Academic misconduct

Freshers are strongly warned against any form of Examinations Malpractices/Irregularities. It shall be an offence for a student/candidate to get involved in examination malpractices. Misconduct includes but not limited to the following actions:

Cheating is defined as any illegitimate behaviour designed to deceive those setting, administering and marking the assessment. Cheating in a University assessment is a very serious academic offence, which may lead ultimately to expulsion from the University. Cheating can take one of a number of forms, including:

  1. Taking into the exam venue, or possessing whilst in that room, any books, notes or other material which has/have not been authorized.
  2. Writing notes on yourself or having notes on your person.
  3. Having notes written in your identity documents or authorized examination materials e.g logarithm table.
  4. Accessing information stored or written on electronic equipment.
  5. Copying from another student in an examination.
  6. Aiding or attempting to aid another candidate, or obtaining or attempting to obtain aid from another candidate.
  7. Passing yourself off as another.
  8. Such repeated behaviour as may in the view of the Invigilator prejudice the performance of other candidates.
  9. The use of unauthorized books, notes, electronic aids or other materials in an examination.
  10. Obtaining an examination paper ahead of its authorized release.

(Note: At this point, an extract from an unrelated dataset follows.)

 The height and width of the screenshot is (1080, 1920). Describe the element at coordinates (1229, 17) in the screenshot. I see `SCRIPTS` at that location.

Collusion, i.e. the representation of another’s work or ideas as one’s own without appropriate acknowledgement or referencing, where the owner of the work knows of the situation and both work towards the deceit of a third party (while in plagiarism the owner of the work does not knowingly allow the use of his or her work);

Acting dishonestly in any way including fabrication of data, whether before, during or after an examination or other assessment so as to either obtain or offer to others an unfair advantage in that examination or assessment;

Plagiarism, this is the act of representing another’s work or ideas as one’s own without appropriate acknowledgement or referencing. There are three main types of plagiarism’ which could occur within all modes of assessment (including examinations):

  1. Direct copying of text from a book, article, fellow student’s essay, handout, thesis, web page or other source without proper acknowledgment.
  2. Claiming individual ideas derived from a book, article etc. as one’s own, and incorporating them into one’s work without acknowledging the source of these ideas.
  3. Overly depending on the work of one or more others without proper acknowledgment of the source, by constructing an essay, project etc. by extracting large sections of the text from another source, and merely linking these together with a few of one’s own sentences. (Colleges / Schools may extend these definitions for specific subject areas and provide students with examples as appropriate).

The correct referencing system for making quotations explicit and acknowledging sources shall be available through personal tutors or supervisors, specific tutorial sessions and handbooks).

Contravention of the above Regulations will be treated under the Procedures for handling cases of Suspected Cheating, including Plagiarism, in University Assessment. Any student/candidate found guilty of the offence shall be dismissed or suspended from the University.